• _WHAT IS BEING ASKED_: Set down, please, without alteration, the lines of the entries below from the first through the one containing "Click the blank button under F7".

• _DATASET RECORDS_:
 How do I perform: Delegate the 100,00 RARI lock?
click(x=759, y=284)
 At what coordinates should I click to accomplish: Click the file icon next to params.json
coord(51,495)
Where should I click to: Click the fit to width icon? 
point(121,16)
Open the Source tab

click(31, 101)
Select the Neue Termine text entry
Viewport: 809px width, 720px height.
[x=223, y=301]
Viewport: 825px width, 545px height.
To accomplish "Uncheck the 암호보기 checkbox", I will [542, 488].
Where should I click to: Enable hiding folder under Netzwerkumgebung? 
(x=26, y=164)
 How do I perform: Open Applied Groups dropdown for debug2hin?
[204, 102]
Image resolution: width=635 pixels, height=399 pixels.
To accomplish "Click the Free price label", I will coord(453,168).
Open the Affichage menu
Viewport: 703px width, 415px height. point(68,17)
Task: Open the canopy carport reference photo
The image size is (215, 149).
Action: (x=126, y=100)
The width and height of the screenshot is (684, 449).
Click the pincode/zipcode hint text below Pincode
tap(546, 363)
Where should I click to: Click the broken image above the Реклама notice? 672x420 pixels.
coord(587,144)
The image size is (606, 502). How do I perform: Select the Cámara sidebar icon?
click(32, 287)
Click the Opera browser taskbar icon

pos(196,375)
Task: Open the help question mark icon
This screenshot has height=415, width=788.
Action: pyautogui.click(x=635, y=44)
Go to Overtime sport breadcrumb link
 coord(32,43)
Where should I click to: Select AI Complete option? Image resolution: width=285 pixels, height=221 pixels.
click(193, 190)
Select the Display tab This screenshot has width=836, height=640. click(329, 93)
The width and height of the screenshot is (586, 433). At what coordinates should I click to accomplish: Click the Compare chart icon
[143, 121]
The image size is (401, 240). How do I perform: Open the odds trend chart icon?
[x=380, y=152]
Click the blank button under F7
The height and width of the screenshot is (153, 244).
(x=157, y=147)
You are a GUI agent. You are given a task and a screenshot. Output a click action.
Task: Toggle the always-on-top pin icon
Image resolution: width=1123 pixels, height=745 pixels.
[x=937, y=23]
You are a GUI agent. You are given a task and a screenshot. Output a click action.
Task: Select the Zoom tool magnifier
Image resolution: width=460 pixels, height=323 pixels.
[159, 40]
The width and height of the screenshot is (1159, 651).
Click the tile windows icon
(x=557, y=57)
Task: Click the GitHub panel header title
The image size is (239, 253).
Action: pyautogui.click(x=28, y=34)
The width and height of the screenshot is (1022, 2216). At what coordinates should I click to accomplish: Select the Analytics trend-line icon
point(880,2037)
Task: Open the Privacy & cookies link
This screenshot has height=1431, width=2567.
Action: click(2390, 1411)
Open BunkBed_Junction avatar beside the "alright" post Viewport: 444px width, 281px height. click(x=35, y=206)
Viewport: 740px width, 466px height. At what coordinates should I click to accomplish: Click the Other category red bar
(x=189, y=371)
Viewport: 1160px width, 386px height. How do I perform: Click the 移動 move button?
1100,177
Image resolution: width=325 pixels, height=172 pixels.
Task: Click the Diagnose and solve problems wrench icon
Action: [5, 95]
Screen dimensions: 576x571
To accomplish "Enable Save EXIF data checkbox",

• _RESULT OF THE TASK_:
 How do I perform: Delegate the 100,00 RARI lock?
click(x=759, y=284)
 At what coordinates should I click to accomplish: Click the file icon next to params.json
coord(51,495)
Where should I click to: Click the fit to width icon? 
point(121,16)
Open the Source tab

click(31, 101)
Select the Neue Termine text entry
Viewport: 809px width, 720px height.
[x=223, y=301]
Viewport: 825px width, 545px height.
To accomplish "Uncheck the 암호보기 checkbox", I will [542, 488].
Where should I click to: Enable hiding folder under Netzwerkumgebung? 
(x=26, y=164)
 How do I perform: Open Applied Groups dropdown for debug2hin?
[204, 102]
Image resolution: width=635 pixels, height=399 pixels.
To accomplish "Click the Free price label", I will coord(453,168).
Open the Affichage menu
Viewport: 703px width, 415px height. point(68,17)
Task: Open the canopy carport reference photo
The image size is (215, 149).
Action: (x=126, y=100)
The width and height of the screenshot is (684, 449).
Click the pincode/zipcode hint text below Pincode
tap(546, 363)
Where should I click to: Click the broken image above the Реклама notice? 672x420 pixels.
coord(587,144)
The image size is (606, 502). How do I perform: Select the Cámara sidebar icon?
click(32, 287)
Click the Opera browser taskbar icon

pos(196,375)
Task: Open the help question mark icon
This screenshot has height=415, width=788.
Action: pyautogui.click(x=635, y=44)
Go to Overtime sport breadcrumb link
 coord(32,43)
Where should I click to: Select AI Complete option? Image resolution: width=285 pixels, height=221 pixels.
click(193, 190)
Select the Display tab This screenshot has width=836, height=640. click(329, 93)
The width and height of the screenshot is (586, 433). At what coordinates should I click to accomplish: Click the Compare chart icon
[143, 121]
The image size is (401, 240). How do I perform: Open the odds trend chart icon?
[x=380, y=152]
Click the blank button under F7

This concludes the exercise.